----- Fragmento dado -----
Hace medio siglo era una aspiración muy común entre los españoles, la democracia y la pertenencia a la Unión Europea. Con la transición política resolvimos brillantemente el primer anhelo y enseguida –como consecuencia– el segundo.
Algunas décadas después, dos significativas regiones de España andan huyendo de ambas conquistas: renegando de la democracia liberal para optar por su antítesis totalitaria, mientras queriendo huir de España también lo harían –obviamente– de la UE, para ser dos imposibles microestados parias. Allí se han hecho fuertes ideologías social-nacionalistas, cuyo norte político es el regreso a las tribus míticas de sus muy primitivos pasados. Por el camino están renunciando a hablar la segunda más comunicativa lengua del mundo, para reducirse a lenguajes tribales cuyo alcance social sería necesariamente limitado y por tanto aislante.
----- Datos facilitados -----
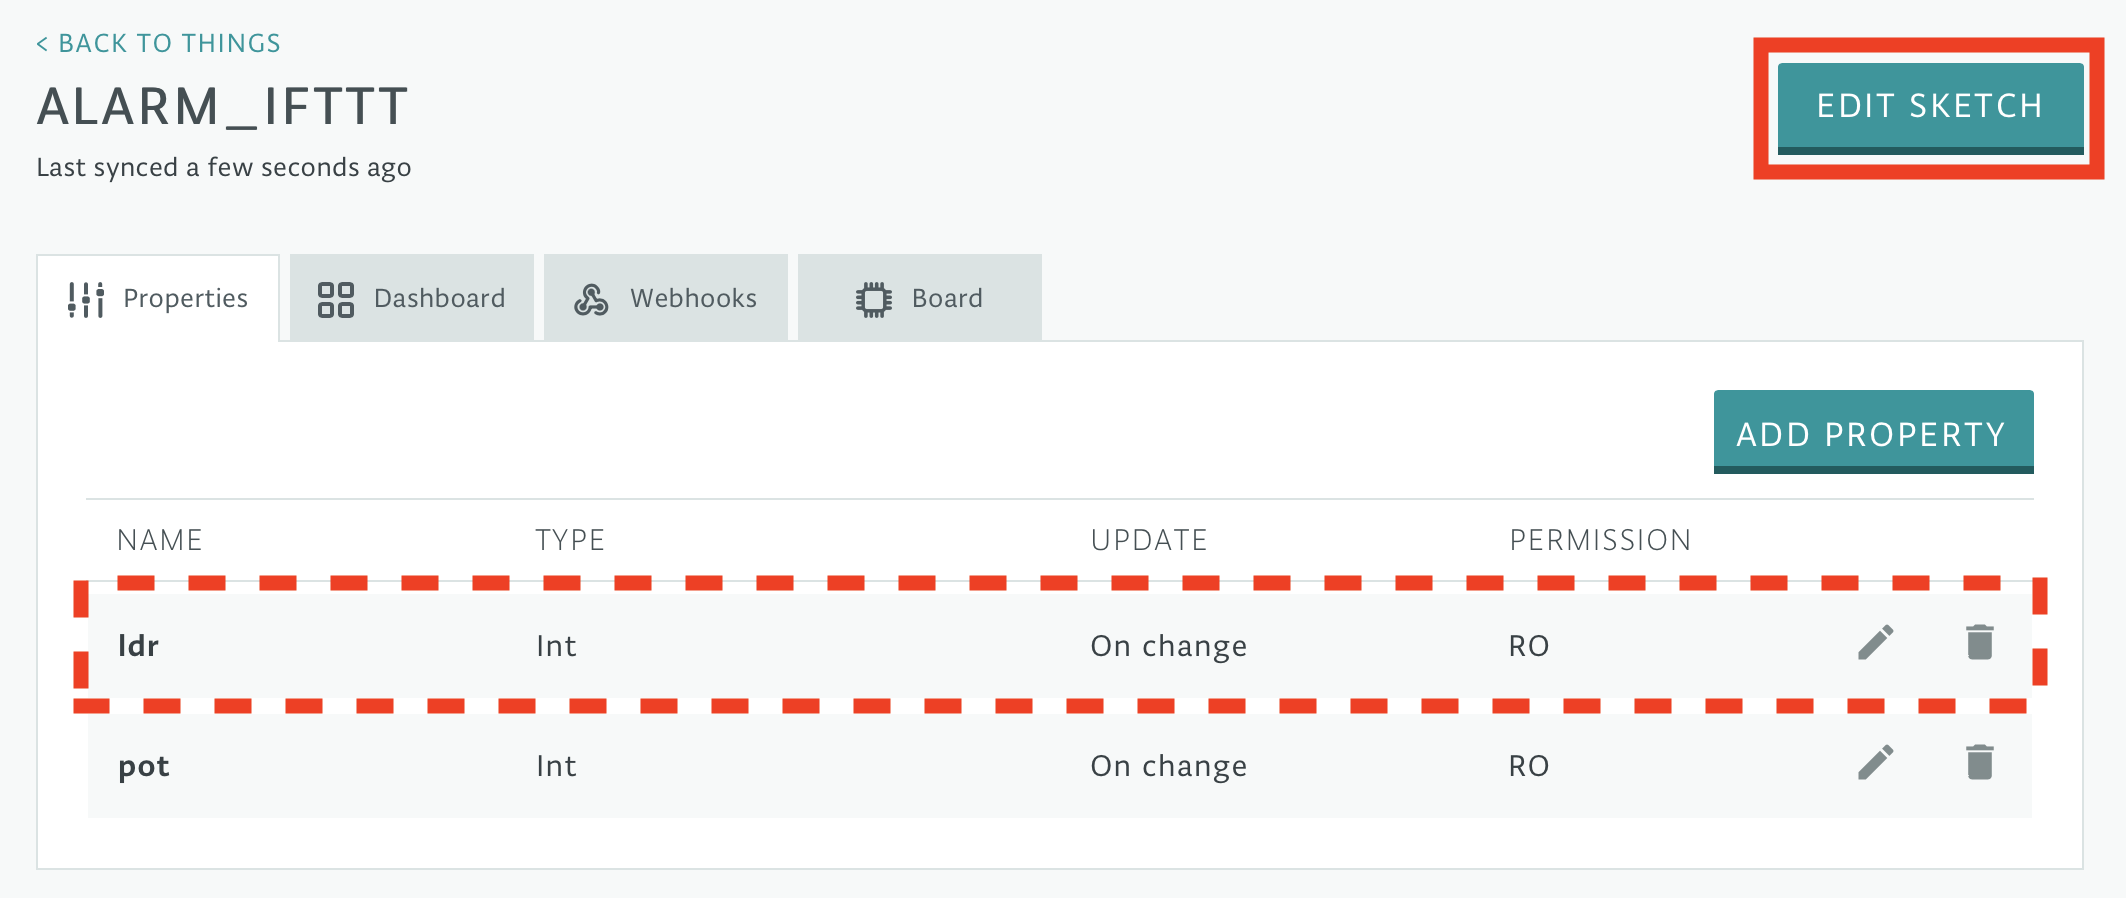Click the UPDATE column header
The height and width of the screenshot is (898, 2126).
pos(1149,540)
-----
- [Consigna 1]
En el fragmento sobre la democracia y la Unión Europea, ¿cuáles eran las dos aspiraciones comunes de los españoles hace medio siglo?
- [Consigna 2]
Sigue escribiendo el fragmento sobre la democracia y la Unión Europea a partir de su última oración.

- [Respuesta 1]
La democracia y la pertenencia a la Unión Europea.

- [Respuesta 2]
Afortunadamente, todavía una gran mayoría de españoles se sitúan en las antípodas de estos primitivos comportamientos y confían en el cosmopolitismo que tantos éxitos nos ha proporcionado. Sin embargo, la Unión Europea, esa gran meta de la España contemporánea, está dejando de ser lo que debería para deslizarse progresivamente hacia destinos entre problemáticos y decadentes; está dejando de ser una solución para ser, cada vez más, un problema.
La integración económica, política y monetaria de Europa tuvo un alcance histórico de extraordinaria importancia. Después de las dos guerras que asolaron Europa en la primera mitad del pasado siglo, con las terribles consecuencias de pérdidas de vidas humanas y los destrozos materiales acontecidos, el solo hecho de que tales recurrentes desgracias no puedan volver a suceder es por sí mismo suficiente para que nos felicitemos por todo lo conseguido. La paz europea occidental, a diferencia de la oriental, se basó en la libertad individual como razón de ser europeo.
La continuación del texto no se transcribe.